Corruption when running the trainer

Whenever I import the trainer library and create a trainer (trainer does not even need to be started for this to happen) every python file in the directory in which the trainer code ran starts to break. For instance a simple method which loads wav2vec2 pretrained and tests it with a standard input will go from working to outputting complete gibberish after I instantiate the trainer class. Moving all files to a new directory fixes this, but deleting the transformers cache does not. I need to be able to use the trainer to train obviously so simply avoiding it is not an option. I’m thinking this is some sort of cuda error since it send the model to cuda when it runs.

trainer = Trainer(
    model=model,
    data_collator=data_collator,
    args=training_args,
    compute_metrics=compute_metrics,
    train_dataset=atco2["train"],
    eval_dataset=atco2["test"],
    tokenizer=processor.feature_extractor,
)

I seem to be having a similar issue. Did you ever resolve it? Which files need to be moved to a new directory? Does using the CPU instead fix anything?

Yes, I fixed it.

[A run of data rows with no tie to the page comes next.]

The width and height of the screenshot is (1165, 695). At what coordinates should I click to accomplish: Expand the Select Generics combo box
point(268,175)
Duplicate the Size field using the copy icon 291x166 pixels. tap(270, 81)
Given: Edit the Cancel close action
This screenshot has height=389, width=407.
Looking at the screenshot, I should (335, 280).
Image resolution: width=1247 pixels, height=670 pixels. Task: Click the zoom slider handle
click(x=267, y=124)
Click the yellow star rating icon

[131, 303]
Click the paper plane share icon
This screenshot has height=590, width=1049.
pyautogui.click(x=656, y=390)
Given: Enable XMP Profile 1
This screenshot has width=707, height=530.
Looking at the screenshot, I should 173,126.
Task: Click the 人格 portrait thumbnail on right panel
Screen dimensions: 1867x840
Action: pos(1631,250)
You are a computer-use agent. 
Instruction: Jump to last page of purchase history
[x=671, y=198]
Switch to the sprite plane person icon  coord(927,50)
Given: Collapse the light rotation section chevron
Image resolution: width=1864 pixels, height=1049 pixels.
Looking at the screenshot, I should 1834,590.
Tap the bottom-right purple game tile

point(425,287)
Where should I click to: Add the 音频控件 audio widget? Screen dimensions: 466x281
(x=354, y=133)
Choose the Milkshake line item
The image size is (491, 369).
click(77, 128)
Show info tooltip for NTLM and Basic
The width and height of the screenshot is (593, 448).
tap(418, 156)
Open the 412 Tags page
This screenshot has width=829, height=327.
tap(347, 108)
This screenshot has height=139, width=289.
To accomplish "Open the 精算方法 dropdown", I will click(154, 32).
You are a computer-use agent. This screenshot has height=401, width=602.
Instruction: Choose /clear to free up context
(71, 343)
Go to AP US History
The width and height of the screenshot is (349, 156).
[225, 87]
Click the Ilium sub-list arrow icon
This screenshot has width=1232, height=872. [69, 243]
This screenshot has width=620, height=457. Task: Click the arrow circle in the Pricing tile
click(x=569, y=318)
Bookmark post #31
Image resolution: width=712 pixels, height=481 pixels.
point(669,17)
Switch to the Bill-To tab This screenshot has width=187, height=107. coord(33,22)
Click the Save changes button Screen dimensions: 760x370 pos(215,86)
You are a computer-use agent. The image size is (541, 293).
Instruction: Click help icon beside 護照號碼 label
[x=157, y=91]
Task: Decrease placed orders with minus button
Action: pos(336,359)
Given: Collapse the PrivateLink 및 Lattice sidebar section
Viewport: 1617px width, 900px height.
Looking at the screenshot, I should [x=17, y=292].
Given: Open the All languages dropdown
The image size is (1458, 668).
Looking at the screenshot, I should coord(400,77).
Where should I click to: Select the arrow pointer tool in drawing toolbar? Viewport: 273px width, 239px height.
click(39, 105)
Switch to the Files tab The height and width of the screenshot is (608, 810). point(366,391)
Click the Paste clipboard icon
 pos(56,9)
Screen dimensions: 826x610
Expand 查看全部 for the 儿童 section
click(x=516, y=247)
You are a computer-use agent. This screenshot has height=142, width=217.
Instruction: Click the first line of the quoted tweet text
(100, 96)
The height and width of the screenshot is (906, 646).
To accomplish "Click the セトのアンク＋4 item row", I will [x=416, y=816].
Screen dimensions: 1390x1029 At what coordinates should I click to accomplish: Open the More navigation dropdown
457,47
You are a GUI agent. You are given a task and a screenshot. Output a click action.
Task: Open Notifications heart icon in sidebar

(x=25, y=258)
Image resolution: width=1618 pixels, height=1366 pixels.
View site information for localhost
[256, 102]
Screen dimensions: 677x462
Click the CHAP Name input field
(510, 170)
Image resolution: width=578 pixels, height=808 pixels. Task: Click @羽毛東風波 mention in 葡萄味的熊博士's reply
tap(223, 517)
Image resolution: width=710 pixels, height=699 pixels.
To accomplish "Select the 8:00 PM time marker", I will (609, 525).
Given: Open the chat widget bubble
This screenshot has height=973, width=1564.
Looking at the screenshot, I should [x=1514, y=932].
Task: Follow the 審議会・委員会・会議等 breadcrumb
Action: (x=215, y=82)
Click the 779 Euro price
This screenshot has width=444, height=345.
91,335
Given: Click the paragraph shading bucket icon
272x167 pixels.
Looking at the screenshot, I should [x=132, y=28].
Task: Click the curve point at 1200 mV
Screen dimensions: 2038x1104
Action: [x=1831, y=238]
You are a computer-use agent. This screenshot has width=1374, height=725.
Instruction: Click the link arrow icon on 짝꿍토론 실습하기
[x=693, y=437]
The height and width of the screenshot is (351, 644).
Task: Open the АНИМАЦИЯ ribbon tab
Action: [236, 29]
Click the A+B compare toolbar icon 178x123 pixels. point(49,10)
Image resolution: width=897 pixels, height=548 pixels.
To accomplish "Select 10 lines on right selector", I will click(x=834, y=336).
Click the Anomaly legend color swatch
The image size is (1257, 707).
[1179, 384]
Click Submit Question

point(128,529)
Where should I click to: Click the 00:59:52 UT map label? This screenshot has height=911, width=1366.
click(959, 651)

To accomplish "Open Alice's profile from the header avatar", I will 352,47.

For some reason the Wav2Vec2Processor.from_pretrained() method will automatically load any file named vocab.json in the directory as the vocab file. This happens regardless of whether you actually set a pointer to the file in the from pretrained method. My vocab.json happened to be very wrong so it was causing “corruption”. Just use the default vocab if you are finetuning and rename or delete any vocab.json files you might have.